Эдмон тотчас же встал с койки. Ноги уже не подкашивались, в глазах не рябило. Он пошел в угол камеры, вынул из стены камень, подточенный сыростью, и ударил им в стену, по тому самому месту, где стук слышался всего отчетливее.

При первом же ударе стук прекратился, словно по волшебству.

Эдмон весь превратился в слух. Прошел час, прошло два часа – ни звука. Удар Эдмона породил за стеной мертвое молчание.

Окрыленный надеждой, Эдмон поел немного хлеба, выпил глоток воды и благодаря могучему здоровью, которым наградила его природа, почти восстановил силы.

День прошел, молчание не прерывалось.

Пришла ночь, но стук не возобновлялся.

«Это заключенный», – подумал Эдмон с невыразимой радостью. Он уже не чувствовал апатии; жизнь пробудилась в нем с новой силой – она стала деятельной.

Ночь прошла в полной тишине.

Всю эту ночь Эдмон не смыкал глаз.

Настало утро; тюремщик принес завтрак. Дантес уже съел остатки вчерашнего обеда и с жадностью принялся за еду.
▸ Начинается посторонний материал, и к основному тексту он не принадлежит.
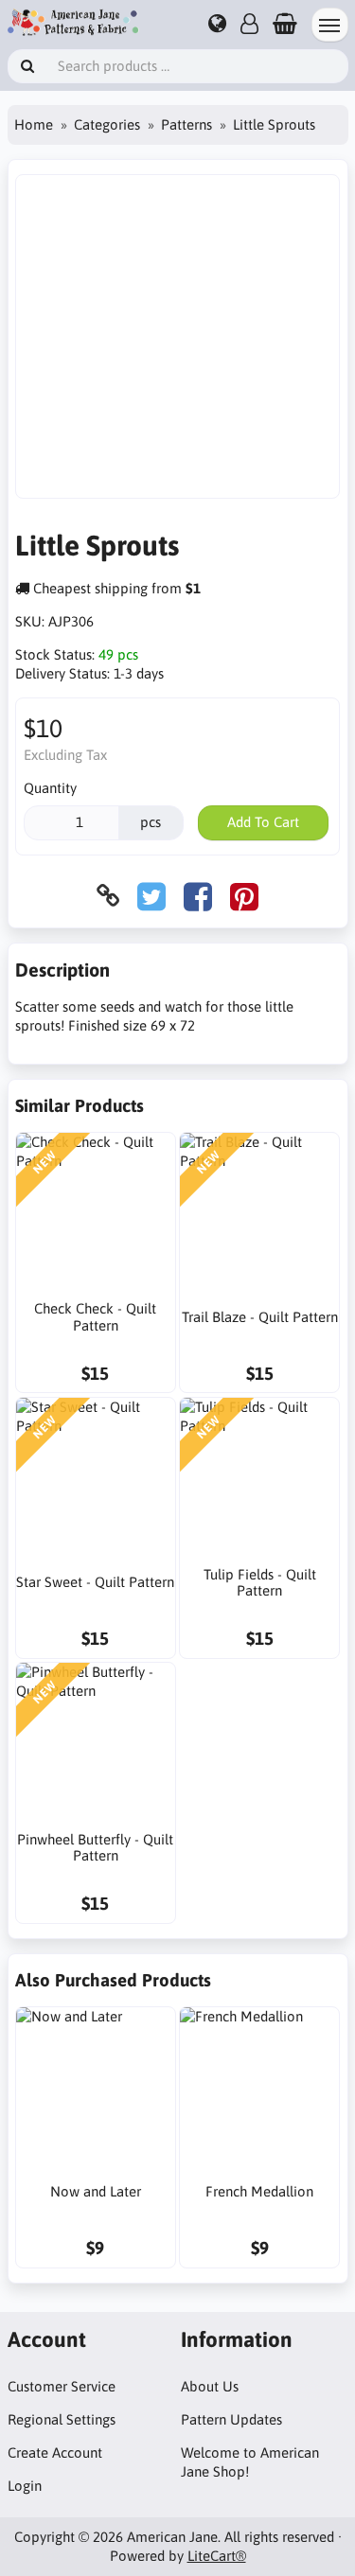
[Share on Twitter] (151, 895)
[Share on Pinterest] (244, 895)
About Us (210, 2386)
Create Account (55, 2452)
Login (25, 2486)
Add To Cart (263, 822)
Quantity (50, 788)
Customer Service (61, 2386)
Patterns (186, 124)
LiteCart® (216, 2556)
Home (33, 124)
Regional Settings (61, 2419)
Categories (107, 124)
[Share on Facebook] (198, 895)
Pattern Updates (231, 2419)
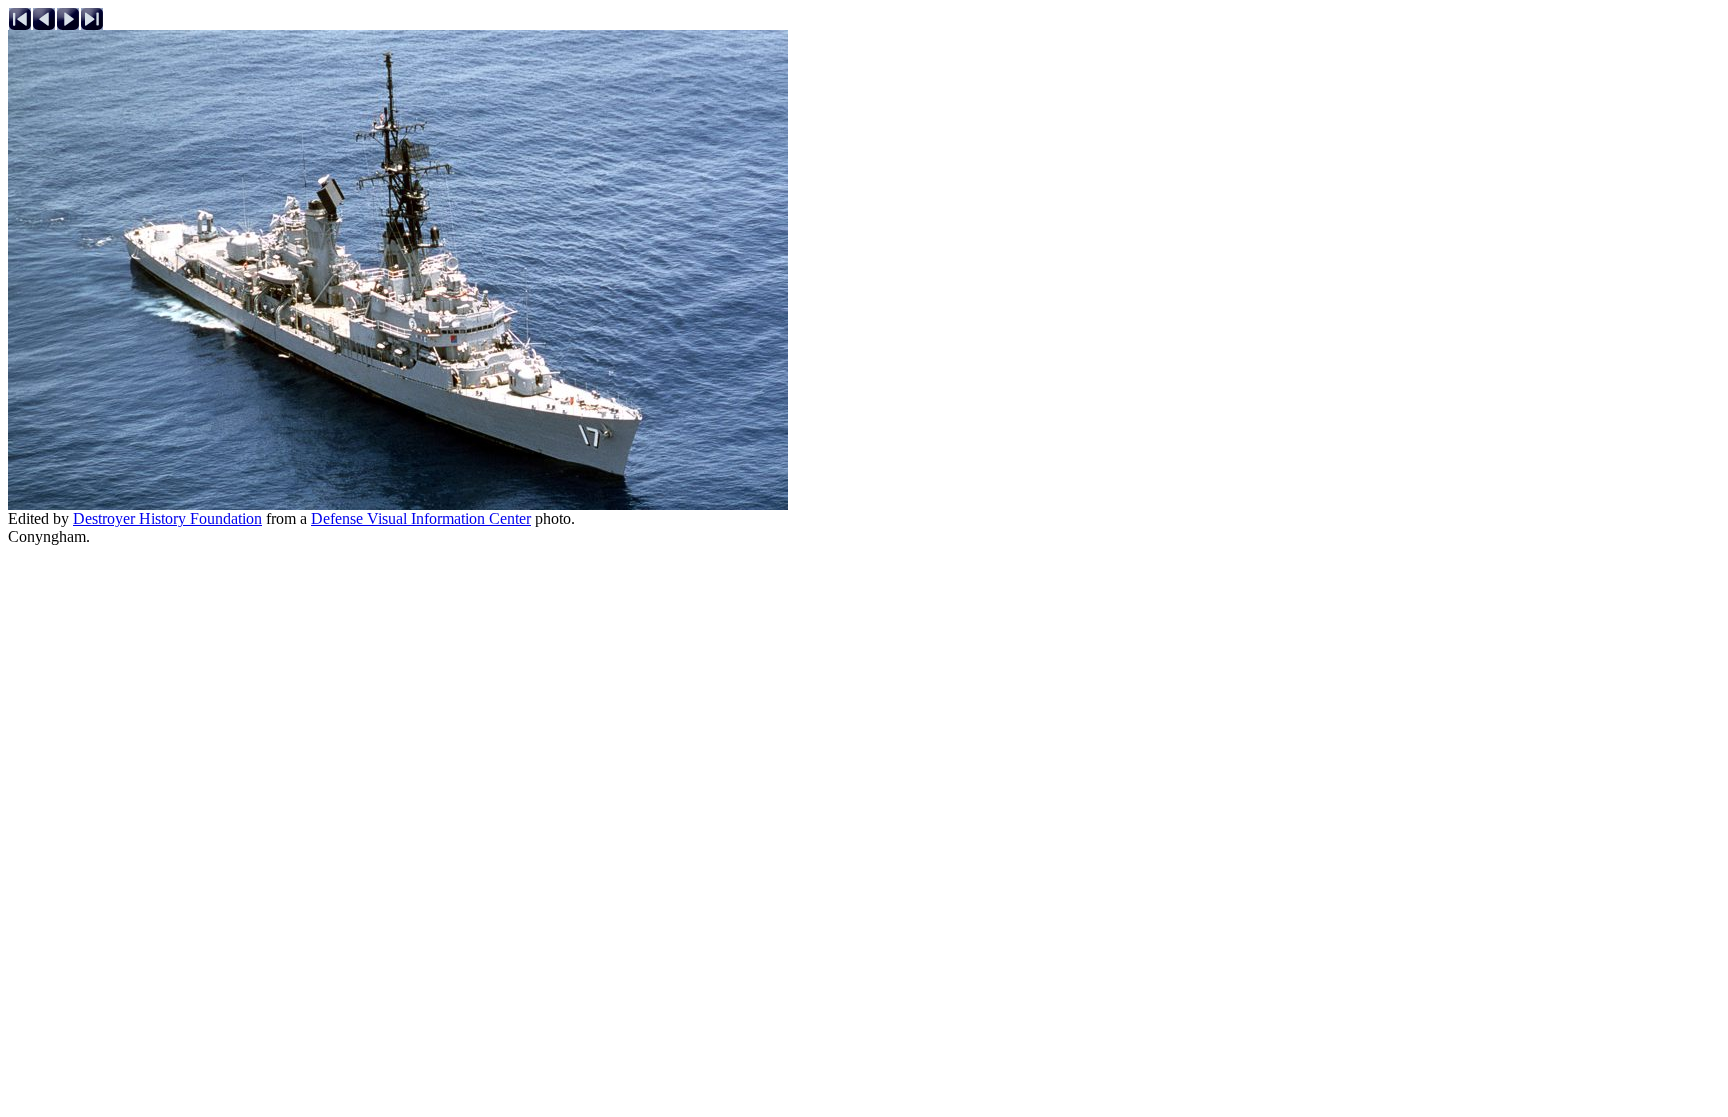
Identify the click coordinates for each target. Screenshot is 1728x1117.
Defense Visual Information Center (421, 518)
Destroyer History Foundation (167, 518)
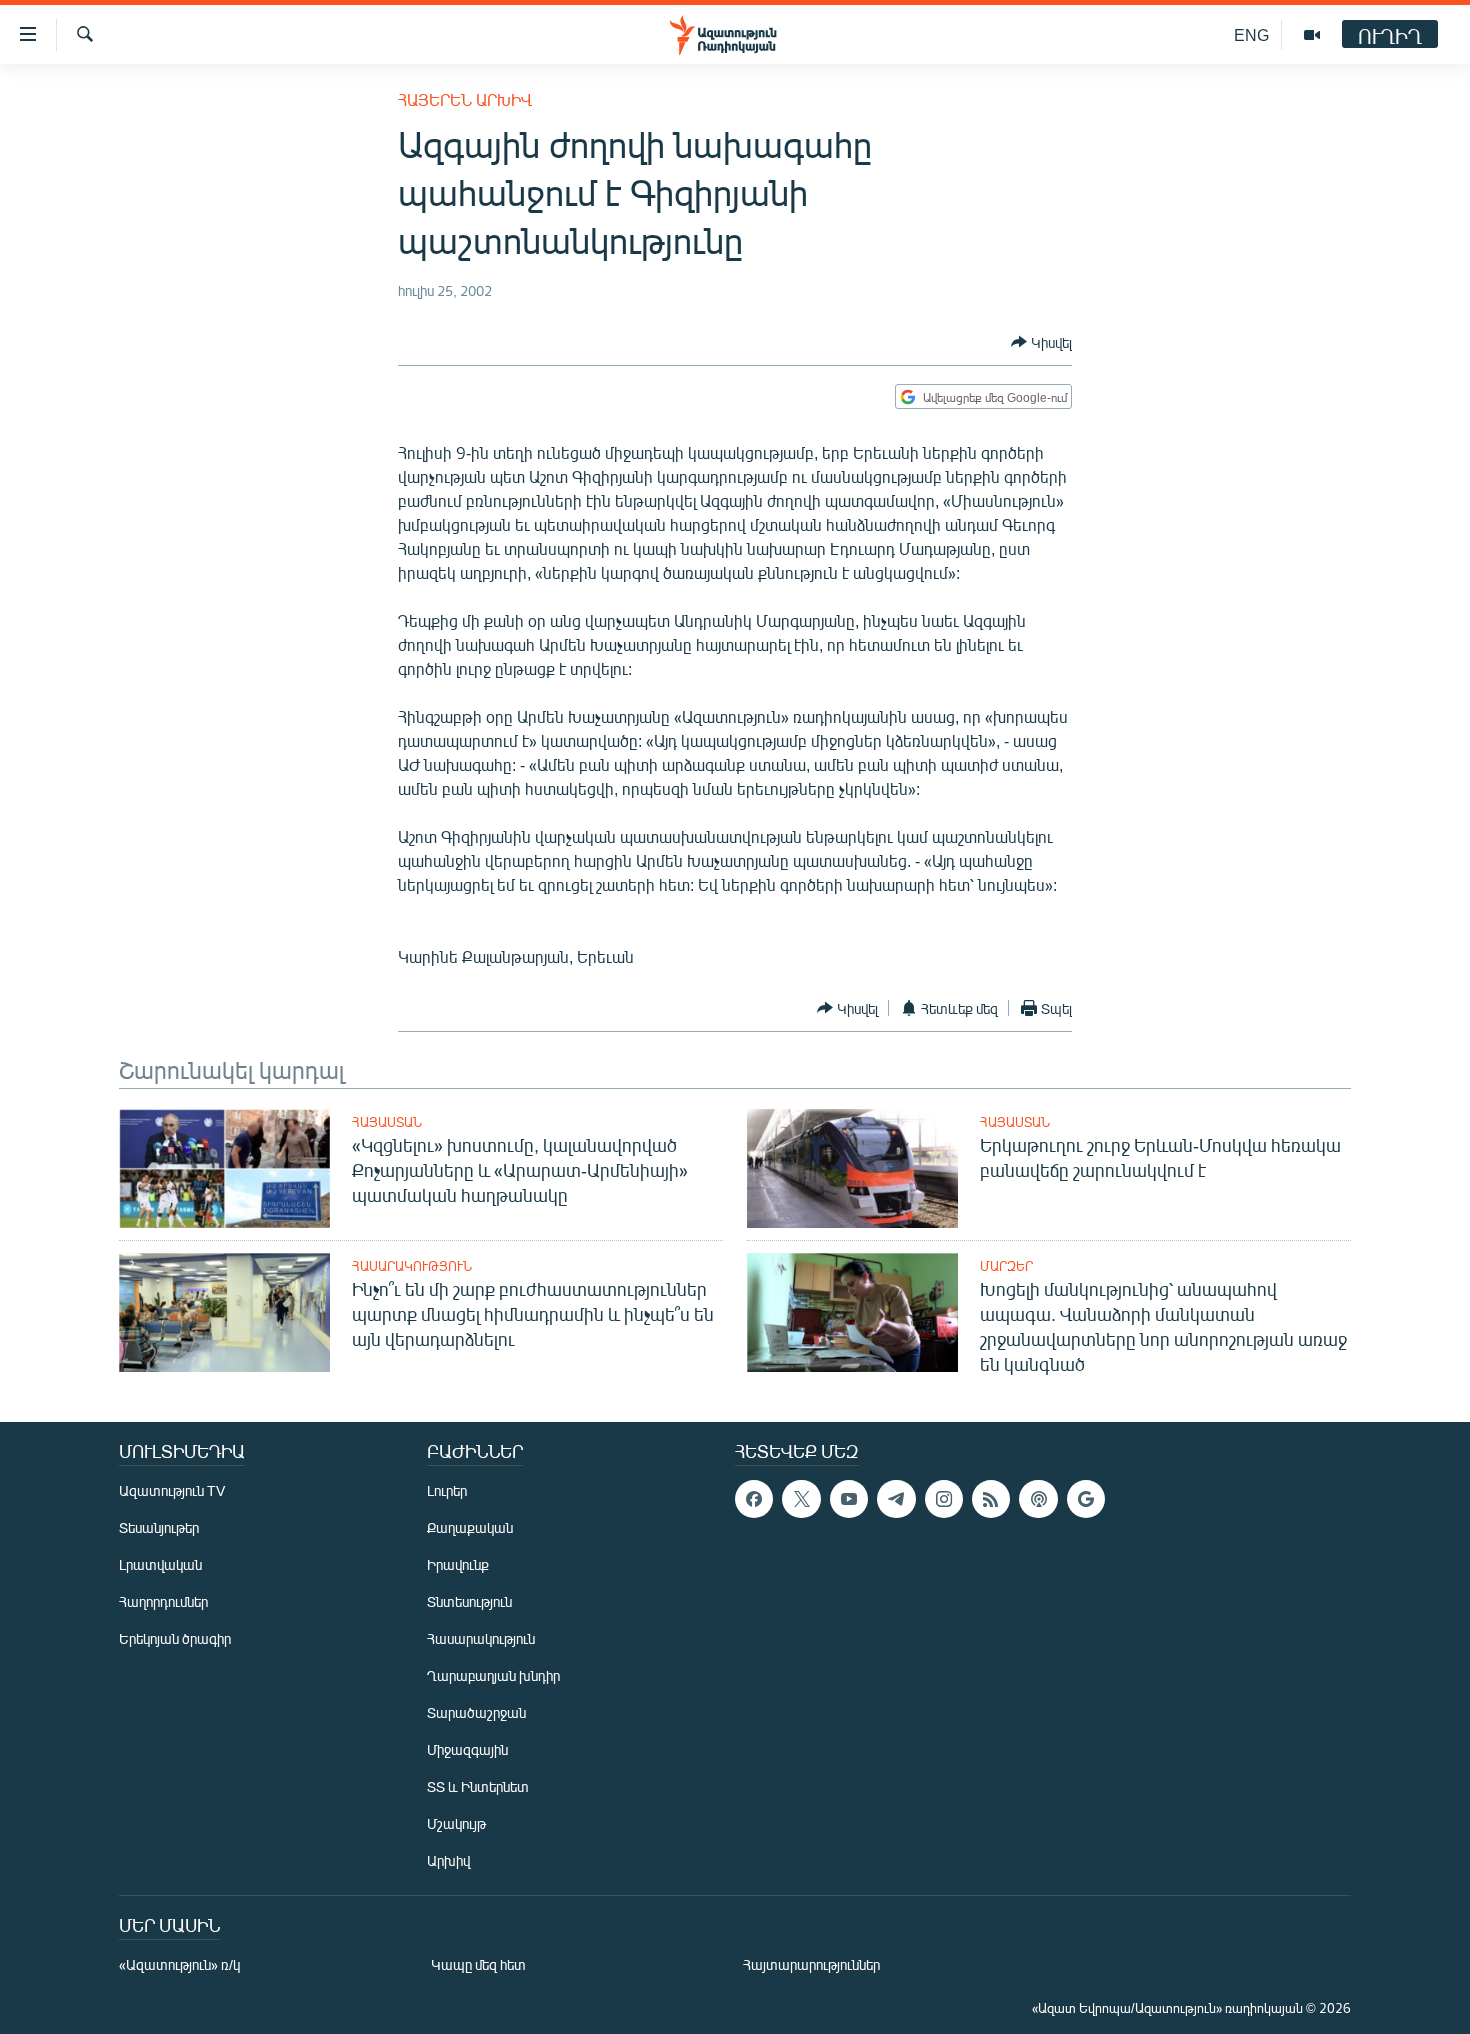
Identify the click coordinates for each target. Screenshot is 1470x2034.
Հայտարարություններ (811, 1964)
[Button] (1041, 342)
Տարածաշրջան (476, 1712)
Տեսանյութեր (159, 1527)
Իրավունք (458, 1564)
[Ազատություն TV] (1312, 35)
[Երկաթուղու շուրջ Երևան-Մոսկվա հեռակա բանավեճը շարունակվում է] (852, 1168)
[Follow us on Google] (1086, 1499)
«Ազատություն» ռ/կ (179, 1964)
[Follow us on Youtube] (849, 1499)
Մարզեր (1006, 1266)
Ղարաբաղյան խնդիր (493, 1675)
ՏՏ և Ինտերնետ (478, 1786)
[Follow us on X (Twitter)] (801, 1499)
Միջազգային (467, 1749)
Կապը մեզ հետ (478, 1964)
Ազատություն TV (172, 1490)
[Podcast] (1038, 1499)
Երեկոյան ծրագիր (175, 1638)
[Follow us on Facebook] (754, 1499)
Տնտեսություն (469, 1601)
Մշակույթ (456, 1823)
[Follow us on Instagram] (944, 1499)
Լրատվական (160, 1564)
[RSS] (991, 1499)
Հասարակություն (412, 1266)
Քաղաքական (470, 1527)
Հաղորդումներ (163, 1601)
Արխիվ (448, 1860)
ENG (1251, 34)
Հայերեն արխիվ (465, 99)
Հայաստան (387, 1122)
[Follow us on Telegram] (896, 1499)
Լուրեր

Он напряженно прислушивался, не возобновится ли стук, трепетал при мысли, что, быть может, он прекратился навсегда, делал по десять, по двенадцать лье в своей темнице, по целым часам тряс железную решетку окна, старался давно забытыми упражнениями возвратить упругость и силу своим мышцам, чтобы быть во всеоружии для смертельной схватки с судьбой; так борец, выходя на арену, натирает тело маслом и разминает руки. Иногда он останавливался и слушал, не раздастся ли стук, досадуя на осторожность узника, который не догадывался, что его работа была прервана другим таким же узником, столь же пламенно жаждавшим освобождения.